Les prénoms de Florence Knapp. JC LaTTES. 🟩🟩◼️◼️◼️

Les prénoms

Florence Knapp

JC Lattès

Traduction : Carole d’Yvoire

ISBN 978-2-7096-7449-2 Octobre 2025

352 pages

Les prénoms est le premier roman de Florence Knapp. Il semble au vu de la couverture que ce livre est encensé :

Le meilleur premier roman depuis longtemps (Sunday Times).

Éblouissant (The Washington Post)

Incontournable (Elle)

La définition du best-seller (The Times)

Follement original (The Observer)

Un roman d’une grande tendresse (The Guardian)

Une lecture déchirante et compulsive (Daily Mail)

Beaucoup de louanges, trop peut-être, trop sûrement.

À la suite de cette lecture, je ne souscris pas au meilleur premier roman depuis longtemps, qui serait éblouissant, incontournable, original, tendre et déchirant.

L’idée de départ est intéressante. Faire que le changement de prénom change notre vie.

Cora, mariée à Gordon, médecin, a une fille de 9 ans, Maia, et Cora donne naissance à un petit garçon. Elle doit aller à l’état civil pour déclarer le prénom de ce petit garçon. Gordon souhaite que son fils s’appelle Gordon comme lui et son grand-père.

Cora qui vit sous la coupe violente de son mari voudrait pouvoir donner un autre prénom à son enfant.

À partir de là, l’autrice va développer trois scénarios.

Premier scénario : Cora donne le prénom Bear à son enfant, prénom que propose sa soeur Maia.

Deuxième scénario : Cora donne le prénom Julian, un prénom qui veut dire « ciel et père » et qui devrait ne pas trop déplaire au père.

Troisième scénario : Cora suit la demande du père et appelle son fils Gordon.

Florence Knapp va construire son roman autour de ces trois scénarios avec des étapes tous les sept ans, le tout jusqu’aux 35 ans de l’enfant.

À chaque fois un chapitre sur Bear, Julian, Gordon et de nouveau le même procédé sept ans après.

Le même procédé de 4 3 2 1 de Paul Auster, mais de façon plus laborieuse. Je n’ai trouvé aucune empathie et tendresse dans la lecture, plutôt un style informatif, qui analyse les situations qu’a mises en place l’autrice.

» Données fournies

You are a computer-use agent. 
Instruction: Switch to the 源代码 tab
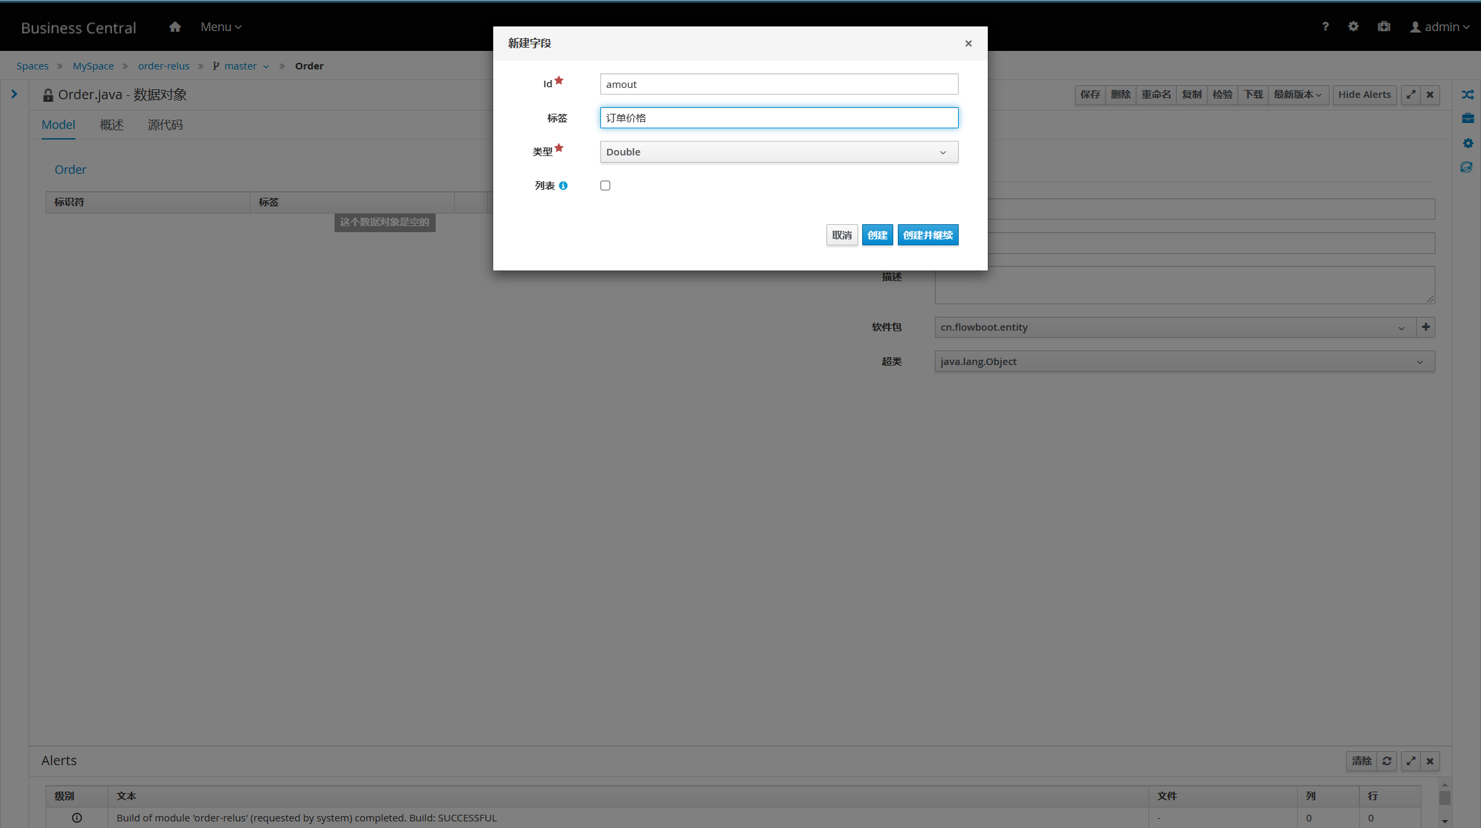pos(165,125)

» Travail demandé
• A. Traduisez en anglais cette phrase de la critique du roman « Les prénoms » : « Cora qui vit sous la coupe violente de son mari voudrait pouvoir donner un autre prénom à son enfant. »
• B. D'après la critique du roman « Les prénoms », les affirmations suivantes sont-elles exactes ? Pour chacune, répondez par oui ou par non et citez les mots du texte qui le montrent. (i) Maia a neuf ans. (ii) Dans le deuxième scénario, l'enfant reçoit le prénom Bear. (iii) Le roman suit l'enfant jusqu'à ses 35 ans.
• C. Prolongez la critique du roman « Les prénoms » à partir de sa dernière phrase.

» Réponses
• A. Cora, who lives under her husband's violent control, would like to be able to give her child a different first name.

• B.
(i) Oui : « a une fille de 9 ans, Maia ».
(ii) Non : « Deuxième scénario : Cora donne le prénom Julian ».
(iii) Oui : « le tout jusqu’aux 35 ans de l’enfant ».

• C.
Chaque scénario semble créatif mais en définitive reste très classique et les sauts de sept ans permettent des raccourcis et des facilités. Pourtant le sujet de la violence conjugale vue par les yeux du même enfant avec trois profils psychologiques était original tout comme la recherche d’identité.

Il faut toujours se méfier d’une couverture dithyrambique.

Florence Knapp a déjà écrit un ouvrage documentaire sur une méthode séculaire de fabrication de courtepointes et a contribué à un ouvrage pour le Victoria and Albert Museum, intitulé Patchwork & Quilting. Elle vit près de Londres avec son mari et leur chienne, Nell. Leurs deux enfants ont maintenant quitté le nid. « The Names » est le premier roman de Knapp et sera traduit en plus de vingt langues. ( traduit de Penguin Random)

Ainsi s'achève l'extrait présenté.